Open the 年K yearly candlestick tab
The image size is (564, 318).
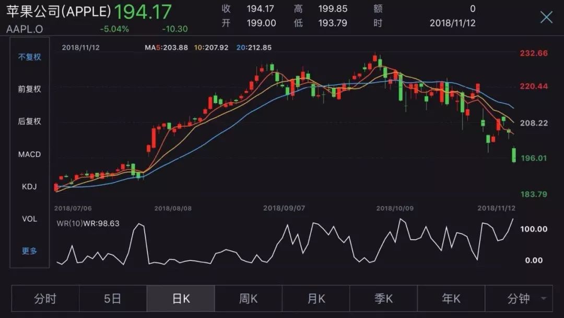(x=451, y=299)
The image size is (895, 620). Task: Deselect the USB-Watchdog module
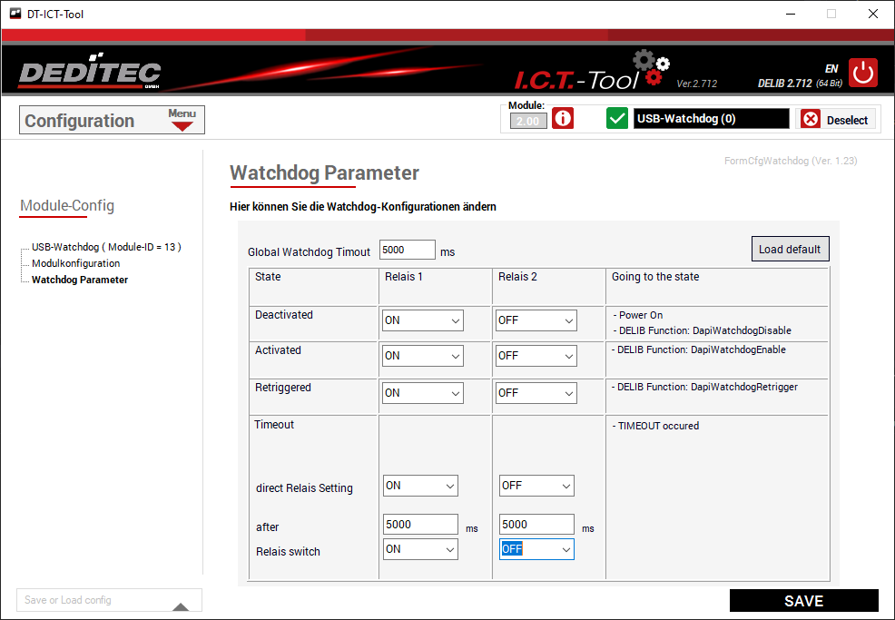pos(836,120)
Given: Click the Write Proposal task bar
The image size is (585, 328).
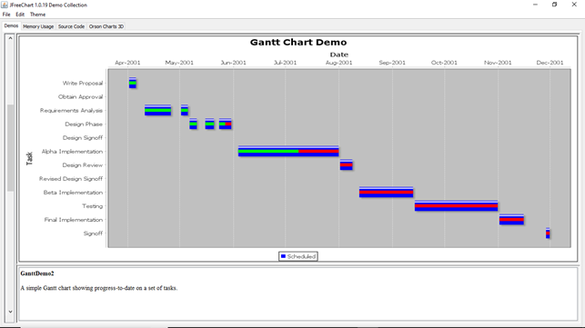Looking at the screenshot, I should click(133, 83).
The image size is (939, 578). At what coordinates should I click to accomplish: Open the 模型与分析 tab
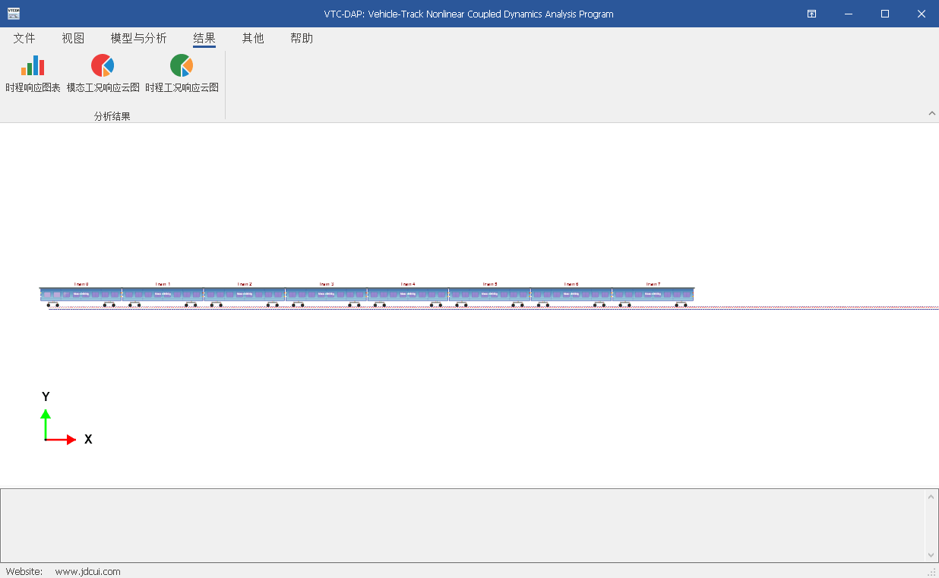[x=138, y=39]
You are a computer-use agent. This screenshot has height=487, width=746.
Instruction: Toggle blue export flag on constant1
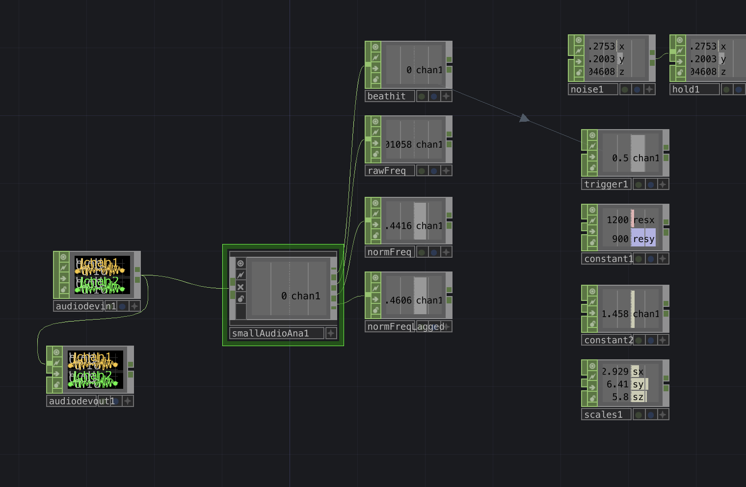coord(651,259)
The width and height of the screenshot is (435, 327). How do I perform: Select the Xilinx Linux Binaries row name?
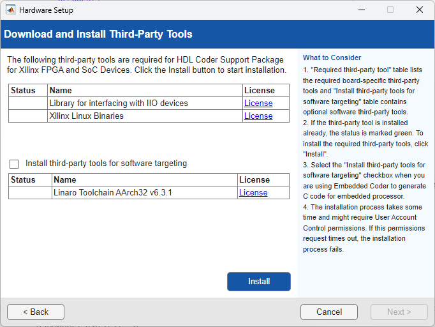pyautogui.click(x=86, y=116)
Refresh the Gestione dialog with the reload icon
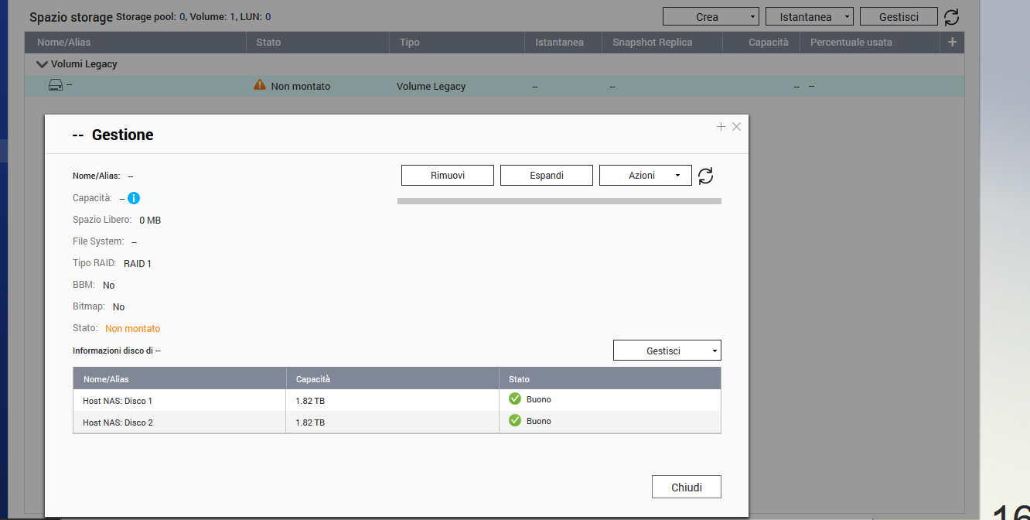This screenshot has width=1030, height=520. point(705,176)
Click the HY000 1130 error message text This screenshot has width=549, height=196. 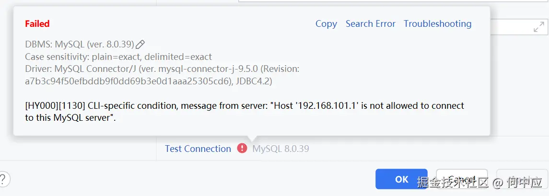245,112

» **Instructions to follow**
Verbatim transcription needed, from the opening line of the entries above through the line containing "Given: Click the Write Proposal task bar"; pictures do not belong in it.

» **Exercise answer**
Open the 年K yearly candlestick tab
The image size is (564, 318).
(x=451, y=299)
The image size is (895, 620). Task: Deselect the USB-Watchdog module
pos(836,120)
Given: Click the Write Proposal task bar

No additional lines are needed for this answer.